Search code examples
xmlhaskellhxt

Ignoring XML attributes with HXT unpickler


I'm writing a small application that aims to scrape XML from multiple sites and then process the data in a way I want it to. I made such an application before but in different languages and I am writing this one for Haskell practice.

Anyway, to the point. After looking around the Web at million and one different XML parsers, I decided to go with HXT because who doesn't love arrows. Following the page http://www.haskell.org/haskellwiki/HXT/Conversion_of_Haskell_data_from/to_XML I have arrived at something that seems to read my XML file and put it into Haskell data types I defined. I'm using instances of XmlPickler to read the data from the file to achieve this. I arrived at something that would work, except for this error:

fatal error: document unpickling failed
xpCheckEmptyAttributes: unprocessed XML attribute(s) detected

I'm aware that I didn't process all attributes. I don't want all the attributes. Is there a way to ignore these? I imagine that I could process all the attributes, put them in a new data type and then extract attributes from that to get the data that I actually want. I'd like to avoid this little hack though and hence I'm here, asking for The Proper Way™.

Am I using the wrong tool for the job? Is unpickling 3rd party data unsafe (like it is in Python)?

I looked around the Web for a solution but Text.XML.HXT.Arrow.XmlState.SystemConfig doesn't seem to have what I need to disable this behaviour.


Solution

  • I came across this exact problem the other day, and came to the following conclusion:

    Am I using the wrong tool for the job?

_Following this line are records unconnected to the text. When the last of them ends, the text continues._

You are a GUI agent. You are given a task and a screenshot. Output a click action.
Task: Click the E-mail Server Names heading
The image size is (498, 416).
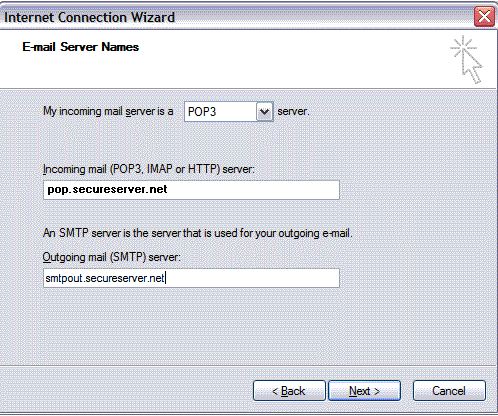[80, 47]
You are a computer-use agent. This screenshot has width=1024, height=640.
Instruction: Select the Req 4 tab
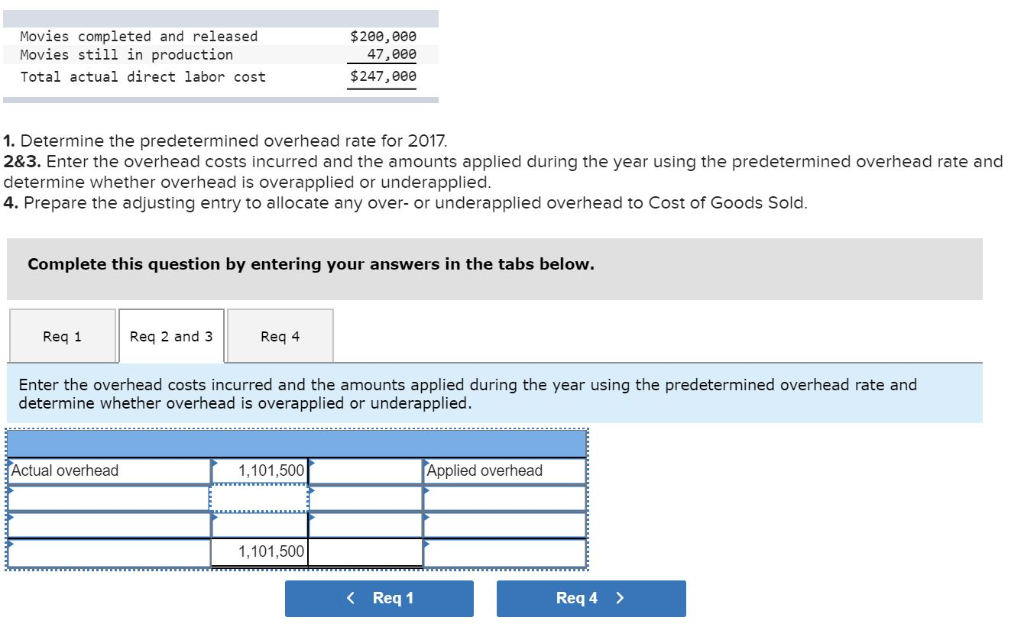coord(280,336)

    Yes. HXT's pickle functionality is designed for serializing and unserializing data easily, but without much flexibility. From the linked page:

    They are intended to read machine generated XML, ideally generated by the same pickler.

    As for:

    Is unpickling 3rd party data unsafe (like it is in Python)?

    Not with HXT, no. Pickling in python is unsafe because it (loosely) equates to calling eval() on arbitrary content. HXT is just an XML parser, there's no calling of arbitrary code going on.

    Personally, I've moved on to manually processing XML using the xml package (Text.XML.Light) instead of trying to get HXT's picklers to do what I want. It's not as concise, but it lets me ignore data that I don't care about. You could presumably use the non-pickle parts of HXT just as well though, if you like arrows (I'm still wrapping my head around them ;)).